### Instructions
(A) Quote the forum thread on the Flocker driver from "It looks like" up to and including "have a cert ?".
(B) Answer these questions on the Flocker driver thread:
(i) What error comes back when curling to http://?
(ii) Which protocol does the driver use?
(iii) Which file does the first poster believe is being parsed?

### Text passage
*** Block opens ***
It looks like it is parsing it agent.yml file because if you see, the entries are from parsed file. And, if I try to curl up to http:// I get 301 error - 301 Moved Permanently, however curling to https:// is giving me a full output... (the way it should be). How does Flocker driver access Pure's API ? Is there any way i can try to access using https:// by providing a token id or do I really have to have a cert ?

patrick-east commented 8 years ago

The driver uses HTTPS, but it doesn't really look like that error is coming from trying to connect to the Purity REST API.
*** Block closes ***
### Dataset excerpts
*** Block opens ***
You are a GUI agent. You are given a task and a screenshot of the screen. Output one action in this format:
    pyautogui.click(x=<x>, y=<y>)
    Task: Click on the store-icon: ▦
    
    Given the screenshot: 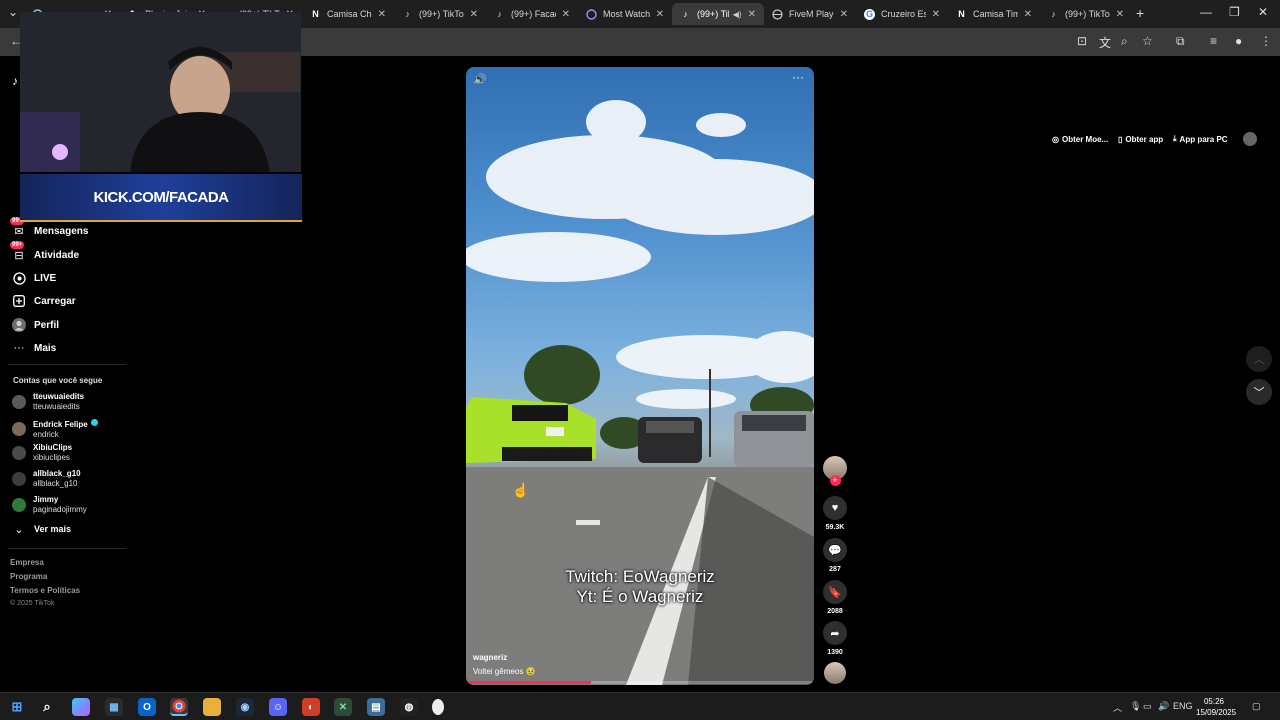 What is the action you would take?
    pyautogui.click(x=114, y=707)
*** Block closes ***
*** Block opens ***
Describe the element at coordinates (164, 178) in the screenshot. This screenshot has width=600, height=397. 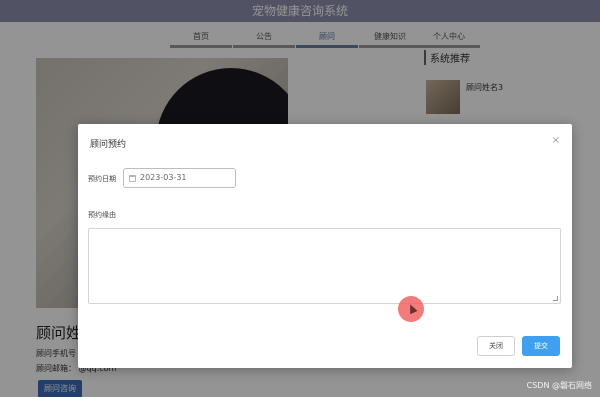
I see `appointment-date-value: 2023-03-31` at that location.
*** Block closes ***
*** Block opens ***
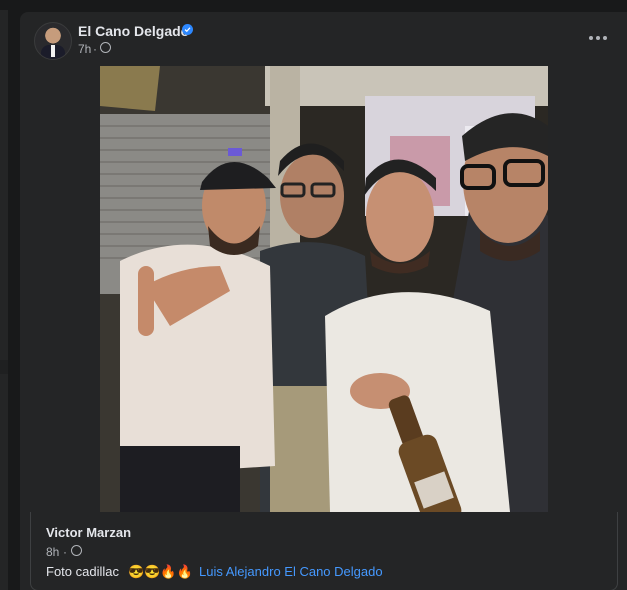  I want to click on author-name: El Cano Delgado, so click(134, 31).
*** Block closes ***
### Outputs by task
(A)
It looks like it is parsing it agent.yml file because if you see, the entries are from parsed file. And, if I try to curl up to http:// I get 301 error - 301 Moved Permanently, however curling to https:// is giving me a full output... (the way it should be). How does Flocker driver access Pure's API ? Is there any way i can try to access using https:// by providing a token id or do I really have to have a cert ?

(B)
(i) A 301 error: 301 Moved Permanently.
(ii) HTTPS.
(iii) The agent.yml file.